Add unstructured metadata property to all models

Challenge: We need to account for metadata for all of our entities that varies from client to client.

Solution: Add a metadata property to every struct along with the endpoint code to capture it.

metadata map[interface{}]interface{}

This should allow us to capture any kind of data sent to pillar under the metadata attribute.

Make all import endpoints "upsert" (insert or update)

Situation: During a large import process, it's often the case that we need to go over already inserted data in multiple passes in order to add new fields, etc... This creates a problem when keys are already established. For example, if we import users, assets and comments, but then want to reimport users, we need to drop the users collection. At this point the keys in comments will break and we will need to reinsert comments as well.

Also, in some cases such as importing users from the comment records, we will intentionally (dumbly) be sending duplicate records. We shouldn't see errors for these if they are successfully in the db.

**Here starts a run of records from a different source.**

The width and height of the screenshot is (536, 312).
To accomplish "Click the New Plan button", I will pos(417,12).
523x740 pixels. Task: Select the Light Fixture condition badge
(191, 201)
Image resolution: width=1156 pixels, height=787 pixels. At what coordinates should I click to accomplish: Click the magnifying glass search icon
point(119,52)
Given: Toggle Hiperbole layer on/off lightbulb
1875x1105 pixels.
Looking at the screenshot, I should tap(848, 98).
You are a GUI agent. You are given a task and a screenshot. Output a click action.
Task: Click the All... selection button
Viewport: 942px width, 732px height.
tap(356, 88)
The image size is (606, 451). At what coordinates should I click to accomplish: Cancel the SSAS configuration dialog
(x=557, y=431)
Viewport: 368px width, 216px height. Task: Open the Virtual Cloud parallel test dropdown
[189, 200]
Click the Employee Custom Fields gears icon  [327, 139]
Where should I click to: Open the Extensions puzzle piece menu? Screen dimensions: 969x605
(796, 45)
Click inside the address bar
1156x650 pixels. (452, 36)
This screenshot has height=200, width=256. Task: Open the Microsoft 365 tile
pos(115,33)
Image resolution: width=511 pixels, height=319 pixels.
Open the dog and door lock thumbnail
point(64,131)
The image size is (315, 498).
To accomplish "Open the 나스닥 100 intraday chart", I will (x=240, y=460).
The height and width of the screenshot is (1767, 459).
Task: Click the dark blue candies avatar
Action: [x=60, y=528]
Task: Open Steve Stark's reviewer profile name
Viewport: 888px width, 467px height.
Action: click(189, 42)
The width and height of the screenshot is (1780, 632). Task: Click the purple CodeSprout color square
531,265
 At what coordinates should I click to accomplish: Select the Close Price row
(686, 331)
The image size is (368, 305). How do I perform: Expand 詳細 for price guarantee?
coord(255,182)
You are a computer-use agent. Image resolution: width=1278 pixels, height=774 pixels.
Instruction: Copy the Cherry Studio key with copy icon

Solution: Instead of throwing an error when an existing record is posted to an import endpoint (asset/user/comment and action), the data in the database should be updated keeping all the _id fields in unchanged. The endpoint should return a 200 and a message saying whether or not the record was updated or inserted.

pseudocode:

entityHandler:
check source id against database
entity already exists:
run update command for all non mongo id values
respond with 200 && update message
entity doesn't exist:
run code that exists now (insert and key translation)
respond with 200 && insert message
reply with 500 only if the another error occurs

Technical discovery: Configurable Model

Our 2nd product, Ask, will revolve around the ability to create a custom form that will allow an arbitrary datatype to be handled as an "ask". The Ask will be defined by a front end tool that will store the 'schema' for that ask as a json object. The model that powers the ask api, therefore, must be as configurable as possible based on a json object.

Configurable model elements include:

  • Schema
    • Any number of fields
    • Names, descriptions, other labels for fields
    • Field types
    • Required?
    • Default values.
  • Methods for dealing with files
    • Uploads with validation
    • Triggering workflows (aka, resizing/resampling)

Tech Challenge:
Create a configurable model package and a basic set of apis that allow crud on that model.

Adopt web package

Let's start using a web package to handle http requests. Wrapping each of our http handlers in importer.go will allow us to:

Requirements:

  • standardize behavior between all Coral services (features, config, etc.. need to be identical)
  • centralize headers
  • apply middleware (such as auth)
  • cut down on repetitive code
  • CORS support
  • JSONP support

Using https://github.com/ardanlabs/kit/tree/master/web will allow us to standardize auth, config and logging with Xenia, which will be essential for consistency across the project.

Implement Count and other statistics

Challenge: A lot of the analytics that we want to provide depend on counts. How many times has a user recommended and article. Calculating these on the fly is not practical.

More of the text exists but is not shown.